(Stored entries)
^^^^^^^^
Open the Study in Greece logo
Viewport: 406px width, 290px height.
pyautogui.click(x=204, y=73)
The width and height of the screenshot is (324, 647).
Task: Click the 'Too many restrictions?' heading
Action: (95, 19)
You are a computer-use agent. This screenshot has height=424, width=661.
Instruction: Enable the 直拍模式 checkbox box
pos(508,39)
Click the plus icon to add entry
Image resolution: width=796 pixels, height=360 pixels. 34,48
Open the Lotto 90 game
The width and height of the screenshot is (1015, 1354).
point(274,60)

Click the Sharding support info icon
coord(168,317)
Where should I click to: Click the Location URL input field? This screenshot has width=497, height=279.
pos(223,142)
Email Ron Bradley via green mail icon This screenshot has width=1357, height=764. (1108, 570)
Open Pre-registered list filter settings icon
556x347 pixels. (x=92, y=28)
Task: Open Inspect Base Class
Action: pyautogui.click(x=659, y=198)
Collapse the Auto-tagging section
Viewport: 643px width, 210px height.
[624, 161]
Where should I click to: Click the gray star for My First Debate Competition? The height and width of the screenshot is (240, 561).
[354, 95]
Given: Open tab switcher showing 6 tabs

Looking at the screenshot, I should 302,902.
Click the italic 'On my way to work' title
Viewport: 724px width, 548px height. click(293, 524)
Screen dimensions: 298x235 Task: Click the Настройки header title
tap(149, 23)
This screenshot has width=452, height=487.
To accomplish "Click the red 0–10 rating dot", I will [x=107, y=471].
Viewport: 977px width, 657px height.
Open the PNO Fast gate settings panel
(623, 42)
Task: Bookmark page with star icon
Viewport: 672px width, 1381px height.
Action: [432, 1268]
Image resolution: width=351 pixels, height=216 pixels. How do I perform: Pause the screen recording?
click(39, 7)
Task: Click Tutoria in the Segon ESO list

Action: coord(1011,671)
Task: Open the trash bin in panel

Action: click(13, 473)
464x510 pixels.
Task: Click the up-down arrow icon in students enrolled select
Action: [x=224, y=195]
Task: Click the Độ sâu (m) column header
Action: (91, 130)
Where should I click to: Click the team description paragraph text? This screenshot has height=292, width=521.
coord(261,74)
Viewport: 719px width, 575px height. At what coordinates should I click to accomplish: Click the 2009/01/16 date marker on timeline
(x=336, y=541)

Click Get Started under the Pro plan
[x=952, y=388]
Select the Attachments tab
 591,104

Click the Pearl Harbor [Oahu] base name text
^^^^^^^^
When you answer, repeat each entry exactly as it appears above.

REPLY TO THE EXERCISE —
Open the Study in Greece logo
Viewport: 406px width, 290px height.
pyautogui.click(x=204, y=73)
The width and height of the screenshot is (324, 647).
Task: Click the 'Too many restrictions?' heading
Action: (95, 19)
You are a computer-use agent. This screenshot has height=424, width=661.
Instruction: Enable the 直拍模式 checkbox box
pos(508,39)
Click the plus icon to add entry
Image resolution: width=796 pixels, height=360 pixels. 34,48
Open the Lotto 90 game
The width and height of the screenshot is (1015, 1354).
point(274,60)

Click the Sharding support info icon
coord(168,317)
Where should I click to: Click the Location URL input field? This screenshot has width=497, height=279.
pos(223,142)
Email Ron Bradley via green mail icon This screenshot has width=1357, height=764. (1108, 570)
Open Pre-registered list filter settings icon
556x347 pixels. (x=92, y=28)
Task: Open Inspect Base Class
Action: pyautogui.click(x=659, y=198)
Collapse the Auto-tagging section
Viewport: 643px width, 210px height.
[624, 161]
Where should I click to: Click the gray star for My First Debate Competition? The height and width of the screenshot is (240, 561).
[354, 95]
Given: Open tab switcher showing 6 tabs

Looking at the screenshot, I should 302,902.
Click the italic 'On my way to work' title
Viewport: 724px width, 548px height. click(293, 524)
Screen dimensions: 298x235 Task: Click the Настройки header title
tap(149, 23)
This screenshot has width=452, height=487.
To accomplish "Click the red 0–10 rating dot", I will [x=107, y=471].
Viewport: 977px width, 657px height.
Open the PNO Fast gate settings panel
(623, 42)
Task: Bookmark page with star icon
Viewport: 672px width, 1381px height.
Action: [432, 1268]
Image resolution: width=351 pixels, height=216 pixels. How do I perform: Pause the screen recording?
click(39, 7)
Task: Click Tutoria in the Segon ESO list

Action: coord(1011,671)
Task: Open the trash bin in panel

Action: click(13, 473)
464x510 pixels.
Task: Click the up-down arrow icon in students enrolled select
Action: [x=224, y=195]
Task: Click the Độ sâu (m) column header
Action: (91, 130)
Where should I click to: Click the team description paragraph text? This screenshot has height=292, width=521.
coord(261,74)
Viewport: 719px width, 575px height. At what coordinates should I click to accomplish: Click the 2009/01/16 date marker on timeline
(x=336, y=541)

Click Get Started under the Pro plan
[x=952, y=388]
Select the Attachments tab
 591,104

Click the Pearl Harbor [Oahu] base name text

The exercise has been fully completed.